(WORK TASK 1) Can you copy the collection of jokes word for word, from "This woman in" up to and including "was my ankle."?
(WORK TASK 2)
Answer these questions using the collection of jokes:
(a) According to her passport, in which month was the grandma born?
(b) What is the title of the proposed 2-hour movie?
(c) On the first Skype date, whose WiFi was the narrator using?
(WORK TASK 3) How would you translate this sentence from the collection of jokes into Spanish: "My youngest son can grow a beard even though his father can’t."

(PASSAGE)
So we can play bumper cars with an asteroid for funsies, but I do it once with a cop car and it’s a whole thing
WIFE: I need a new book. Something to really get my teeth into
ME: You’re thinking of a sandwich
I bought a CD today.
Now I’m waiting for my carriage to take me home, because I have laundry to do at the river and butter to churn.
My youngest son can grow a beard even though his father can’t.
Score 1, for my facial hair producing genes.
Our first Skype date was going really well until she figured out I was using her WiFi…from her porch.
I’ve yet to find the village where people help you raise your kids
Like a lioness protecting her cub, but it’s me lunging at the coworker about to nibble on my favourite pen.
Chaperoned my son’s field trip to the farm today. Didn’t lose any children! But this fluffy kid has been clucking the whole bus ride home…
People fear what they don’t understand:
Change
Death
4th grade math word problems
Pretty much the only time I WANT to hear about your ex is if she’s standing behind me with a weapon, other than that I’m good.
I never move faster than when I dive into bed, so my husband has to turn off all the lights and lock the front door.
The Ugly Duckling is my favorite story about how everything is okay as long as you eventually become hot.
For Lent I’ve decided to give up my New Year’s Resolutions, now pass the Girl Scout Cookies.
My 11yo just asked me if I was gonna be a “single Pringle” forever and I’m laughing so hard I can’t even be mad.
The opposite of isolate is yousoearly. Please don’t block me.
[if i was president]
“mr president, is it true you thought navy seals were actual seals that can drive a boat”
this press conference is over
The only downside of hiring a maid is having to thoroughly clean the whole house the night before she comes so she “doesn’t think the place is a mess.”
him: will you at least act normal when my folks get here
me: *flipping a pancake and reading it like a tarot card* bad news
Life in your 40’s:
Friend: Come on…have a drink with me, it’s Saturday night!
Me: No thanks, I have to work Tuesday.
Guys, I had to book a flight for my grandma, and according to her passport, she’s born in February, not July, as we have always celebrated. Asked, she said: “Well, you can’t celebrate garden parties in February.”
O_o
driverless cars????
I don’t trust autocorrect to pick the correct word let alone let a car just drive me …. by itself
They say the camera adds 10 lbs.
Looks like fast food added the other 40.
This woman in a commercial says “I just tried a new laxative that’s both gentle and fast” then gets in her car and drives off and I’m questioning whether she really thought this through
Imagine getting married and you write your own vows and it’s beautiful and everyone is sobbing and after the wedding your husband hands you the vows he wrote down in a sweet glass case to keep forever and you read them and the first line reads “your my soulmate”
A 2-hour movie called “Can You Watch My Kid For Like 15 Minutes?”
Husband: Well, for starters, she introduces me as her current husband.
Marriage counselor: …
Me: …
just rolled a joint. it was my ankle.
A guy came up to me and said he loved my car selfies. Well, it was a cop and his actual words were “This ticket is for distracted driving.”

(Source data)
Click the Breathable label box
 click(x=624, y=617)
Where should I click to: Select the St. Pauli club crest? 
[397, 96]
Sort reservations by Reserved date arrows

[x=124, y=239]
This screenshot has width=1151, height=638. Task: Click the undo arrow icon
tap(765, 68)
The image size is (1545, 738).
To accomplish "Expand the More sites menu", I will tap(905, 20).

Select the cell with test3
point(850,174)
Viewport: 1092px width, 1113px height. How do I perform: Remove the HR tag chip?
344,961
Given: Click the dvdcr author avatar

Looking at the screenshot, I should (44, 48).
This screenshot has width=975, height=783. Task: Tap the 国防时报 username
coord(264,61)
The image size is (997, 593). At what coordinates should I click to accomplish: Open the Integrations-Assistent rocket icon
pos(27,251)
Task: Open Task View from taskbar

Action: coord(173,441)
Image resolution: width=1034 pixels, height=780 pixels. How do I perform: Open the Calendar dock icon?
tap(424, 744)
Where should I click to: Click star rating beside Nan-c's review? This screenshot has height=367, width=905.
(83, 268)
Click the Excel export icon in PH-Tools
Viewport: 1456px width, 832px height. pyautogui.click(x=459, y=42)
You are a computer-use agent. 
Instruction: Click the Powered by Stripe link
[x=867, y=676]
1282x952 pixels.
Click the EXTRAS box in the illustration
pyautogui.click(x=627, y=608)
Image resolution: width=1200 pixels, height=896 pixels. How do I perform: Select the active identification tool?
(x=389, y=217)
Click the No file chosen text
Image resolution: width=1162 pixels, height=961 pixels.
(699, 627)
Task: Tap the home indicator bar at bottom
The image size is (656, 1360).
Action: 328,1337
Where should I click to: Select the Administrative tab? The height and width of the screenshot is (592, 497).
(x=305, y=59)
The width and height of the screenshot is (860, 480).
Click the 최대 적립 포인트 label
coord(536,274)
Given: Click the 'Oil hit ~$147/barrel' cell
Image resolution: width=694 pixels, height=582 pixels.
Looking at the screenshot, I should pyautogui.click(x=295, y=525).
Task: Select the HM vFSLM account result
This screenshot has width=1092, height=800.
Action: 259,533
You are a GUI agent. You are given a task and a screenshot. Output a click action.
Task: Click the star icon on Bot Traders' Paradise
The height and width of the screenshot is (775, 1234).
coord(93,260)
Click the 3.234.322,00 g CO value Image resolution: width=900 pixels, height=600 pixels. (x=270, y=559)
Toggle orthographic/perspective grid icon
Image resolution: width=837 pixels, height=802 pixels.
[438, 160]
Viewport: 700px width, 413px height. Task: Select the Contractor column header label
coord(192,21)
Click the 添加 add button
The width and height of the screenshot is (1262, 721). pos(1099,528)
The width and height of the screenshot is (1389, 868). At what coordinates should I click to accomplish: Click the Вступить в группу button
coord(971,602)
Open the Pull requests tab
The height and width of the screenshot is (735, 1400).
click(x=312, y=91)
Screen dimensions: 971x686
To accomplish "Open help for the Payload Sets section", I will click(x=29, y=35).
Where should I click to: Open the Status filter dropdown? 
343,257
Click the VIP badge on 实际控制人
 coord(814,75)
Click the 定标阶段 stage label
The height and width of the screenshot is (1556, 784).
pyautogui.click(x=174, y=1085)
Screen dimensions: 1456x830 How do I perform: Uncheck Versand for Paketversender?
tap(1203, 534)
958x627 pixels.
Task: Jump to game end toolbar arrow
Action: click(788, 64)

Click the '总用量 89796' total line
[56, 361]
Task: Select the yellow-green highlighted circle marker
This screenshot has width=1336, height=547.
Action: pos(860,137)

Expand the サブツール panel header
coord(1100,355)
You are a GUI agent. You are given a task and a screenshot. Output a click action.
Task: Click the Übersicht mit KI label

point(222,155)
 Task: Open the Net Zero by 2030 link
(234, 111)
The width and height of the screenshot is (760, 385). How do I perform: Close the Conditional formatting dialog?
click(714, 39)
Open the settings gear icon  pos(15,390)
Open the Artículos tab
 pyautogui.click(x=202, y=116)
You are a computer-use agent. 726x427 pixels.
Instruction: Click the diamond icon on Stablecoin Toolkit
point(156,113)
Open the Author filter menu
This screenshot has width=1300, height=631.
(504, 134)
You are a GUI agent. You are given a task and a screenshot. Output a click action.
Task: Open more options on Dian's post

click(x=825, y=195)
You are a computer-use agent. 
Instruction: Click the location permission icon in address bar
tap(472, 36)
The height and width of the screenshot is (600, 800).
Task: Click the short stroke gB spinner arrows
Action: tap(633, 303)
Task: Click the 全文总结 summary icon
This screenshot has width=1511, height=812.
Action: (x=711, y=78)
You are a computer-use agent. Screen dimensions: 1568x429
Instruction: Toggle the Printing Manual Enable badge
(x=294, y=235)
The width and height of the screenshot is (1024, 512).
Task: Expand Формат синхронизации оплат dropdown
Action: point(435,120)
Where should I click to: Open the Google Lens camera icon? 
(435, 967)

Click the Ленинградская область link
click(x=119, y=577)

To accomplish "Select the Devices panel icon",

(ANSWER 1)
This woman in a commercial says “I just tried a new laxative that’s both gentle and fast” then gets in her car and drives off and I’m questioning whether she really thought this through
Imagine getting married and you write your own vows and it’s beautiful and everyone is sobbing and after the wedding your husband hands you the vows he wrote down in a sweet glass case to keep forever and you read them and the first line reads “your my soulmate”
A 2-hour movie called “Can You Watch My Kid For Like 15 Minutes?”
Husband: Well, for starters, she introduces me as her current husband.
Marriage counselor: …
Me: …
just rolled a joint. it was my ankle.

(ANSWER 2)
(a) February
(b) "Can You Watch My Kid For Like 15 Minutes?"
(c) Hers (the date's), from her porch

(ANSWER 3) Mi hijo menor puede dejarse crecer la barba aunque su padre no puede.